Sunday, March 22, 2009

Bush Torture Memos To Be Declassified

Torture, MemosReports surfaced today that memos on the torture of detainees considered to be of "high value" at U.S. prison camps will be declassified soon. These memos are said to reveal disturbing practices by the CIA during the Bush Administration. (Image: Newsweek) This news comes a week after former Vice President Dick Cheney appeared on CNN's State of the Union with John King, claiming that Obama's anti-torture policies hurt the security of the United States. So, what's at stake here?

Well, first and foremost is the image of the United States. No matter who the state is torturing, it reflects badly on the morals of the country. Performing barbaric torture is not taking the high road, which is what the United States should do. America views itself as the leader of the free word, but this type of behaviour could seriously discredit that image.

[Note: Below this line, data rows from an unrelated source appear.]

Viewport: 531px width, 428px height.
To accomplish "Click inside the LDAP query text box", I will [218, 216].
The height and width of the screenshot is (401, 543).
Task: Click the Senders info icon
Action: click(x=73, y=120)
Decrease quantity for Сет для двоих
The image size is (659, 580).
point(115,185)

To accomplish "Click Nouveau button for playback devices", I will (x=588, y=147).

Also affected by the coming declassification of these memos is the movement to investigate the Bush Administration. A commission, being referred to as the truth commission, has been demanded by a growing number of legislators to investigate the practices of the CIA and other agencies between 2000 and 2008.

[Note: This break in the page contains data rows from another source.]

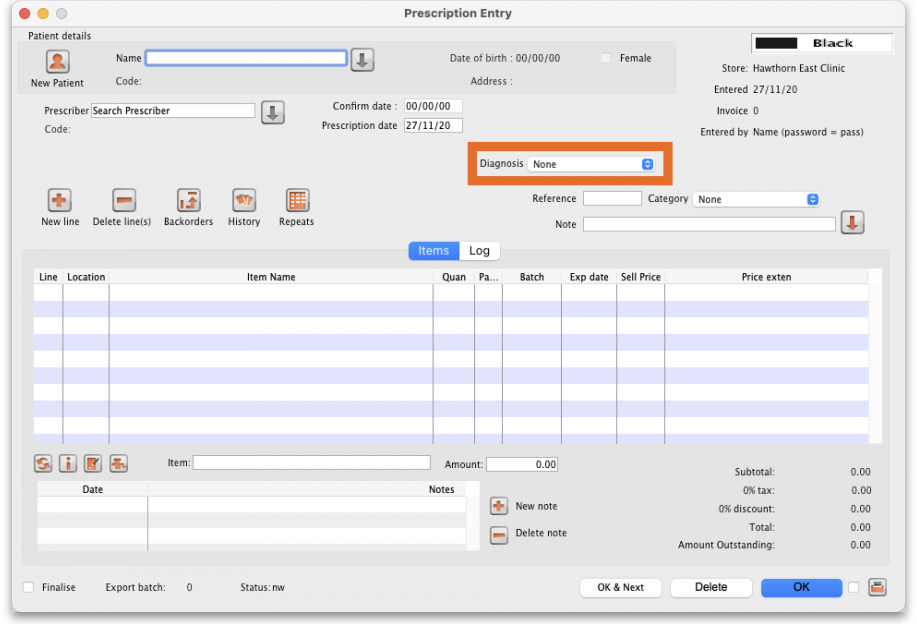Enable the Finalise checkbox
Image resolution: width=917 pixels, height=624 pixels.
tap(29, 588)
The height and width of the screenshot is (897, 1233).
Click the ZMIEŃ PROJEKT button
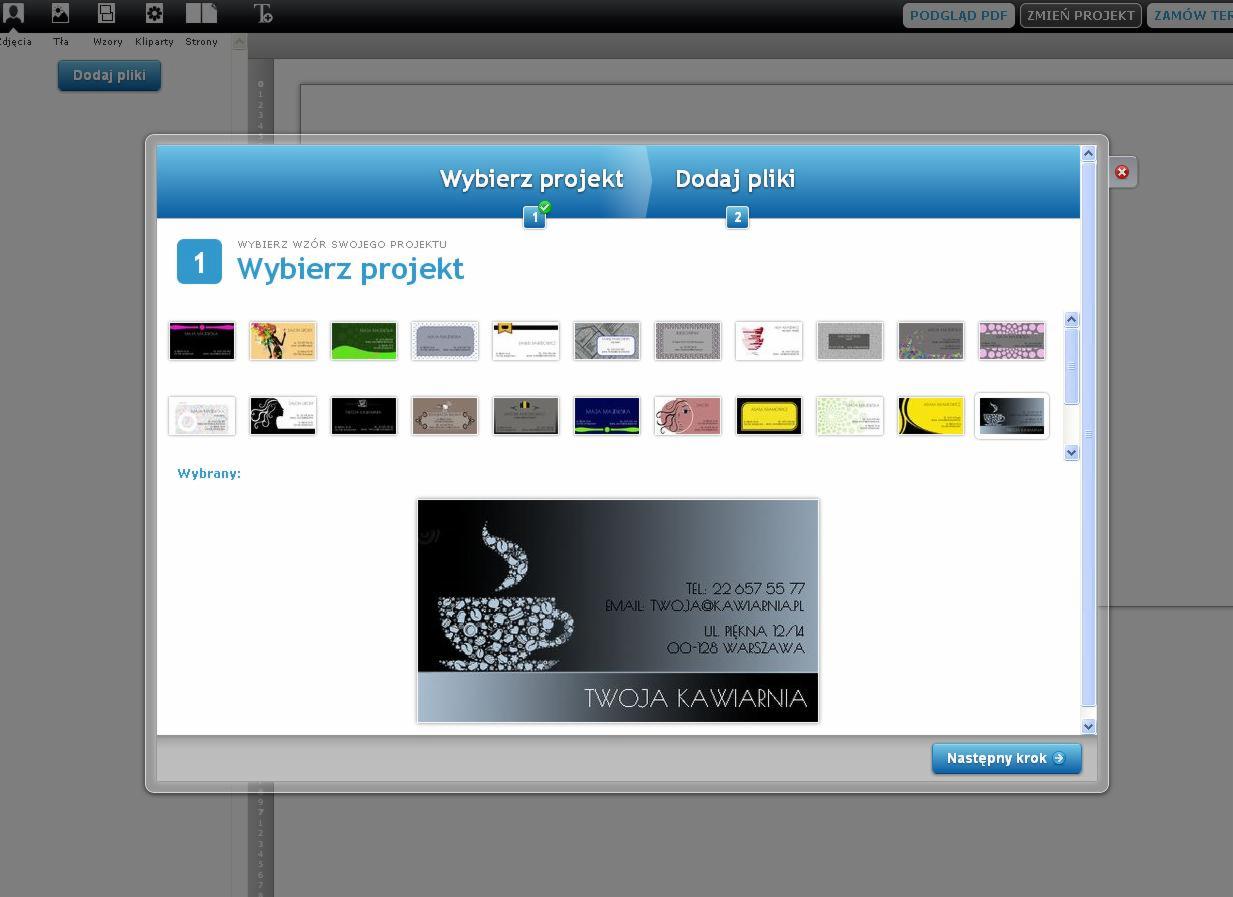click(1079, 15)
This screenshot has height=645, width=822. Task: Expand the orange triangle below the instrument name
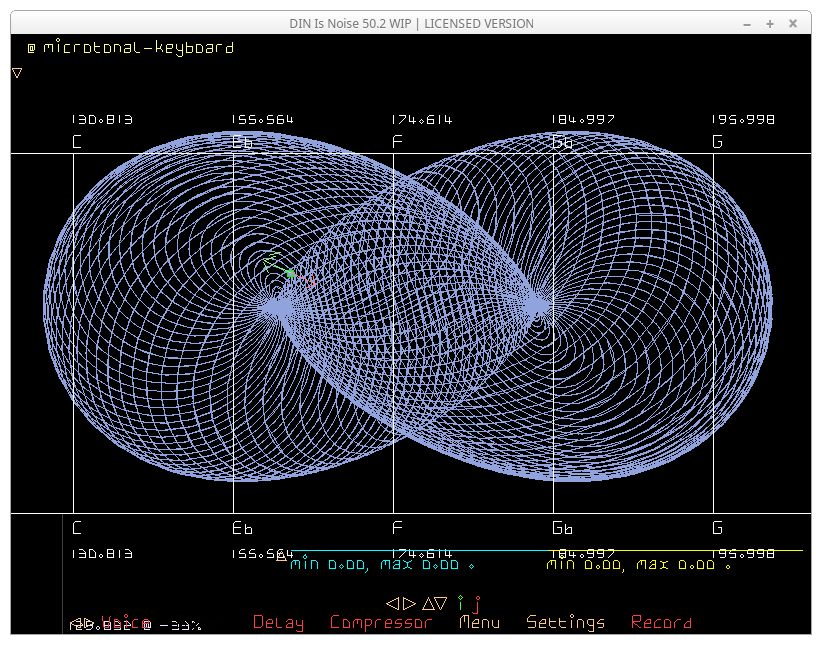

The goal of this commission is to reveal what went wrong in order to move forward correctly. However, despite these commendable goals, the end result will likely be an embarrassing report on the damaging practices of intelligence agencies under Bush. As mentioned earlier, Obama has already ordered the stop of torture practices. Legislators close to his administration support the cries for a truth commission and, as evidenced by these memo declassifications, Obama does as well.

Moving forward, I believe a commission is important. It may hurt the U.S. image in the short-term, but it will improve the country in the long-term. These memos will likely be enough to get the commission going.